Beethoven & the Broadwood Fortepiano
Beethoven owned a Broadwood fortepiano built in 1817, a gift from Thomas Broadwood who had met Beethoven in Vienna in the summer of that year. Broadwood asked five fortepianists living in London to help him select the appropriate instrument and had the names of these men engraved on a plaque. The keyboard of Beethoven's Broadwood spanned six octaves (CC to c''''), slightly narrower than the Beethoven Center's 1823 instrument (which extends up to f'''').

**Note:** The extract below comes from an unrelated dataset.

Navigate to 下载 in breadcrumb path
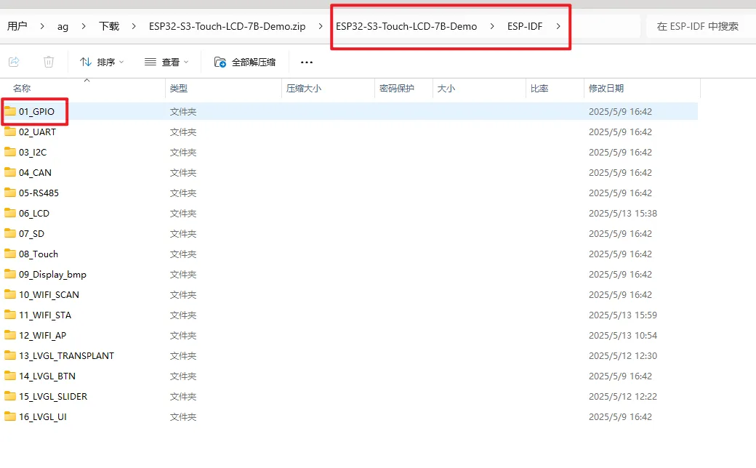Viewport: 756px width, 468px height. tap(109, 26)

Map of the journey of Beethoven's Broadwood fortepiano
In December 1817, Broadwood shipped the instrument from London. It arrived in Vienna seven months later slightly damaged after an arduous journey over sea to Trieste, then by cart into Vienna.
Beethoven enlisted his friend, the Viennese piano builder Nanette Streicher, to make the necessary repairs. Beethoven kept the instrument at his home in the Schwarzspanierhaus until his death in 1827, and it was then sold to C. Anton Spina, a music publisher.
In 1845, Spina gave the instrument to Franz Liszt who kept it in his home in Wiemar until he donated it to the Hungarian National Museum in 1874. In 1991, Beethoven's Broadwood was restored to playable condition and was featured in a tour with the fortepianist Melvyn Tan.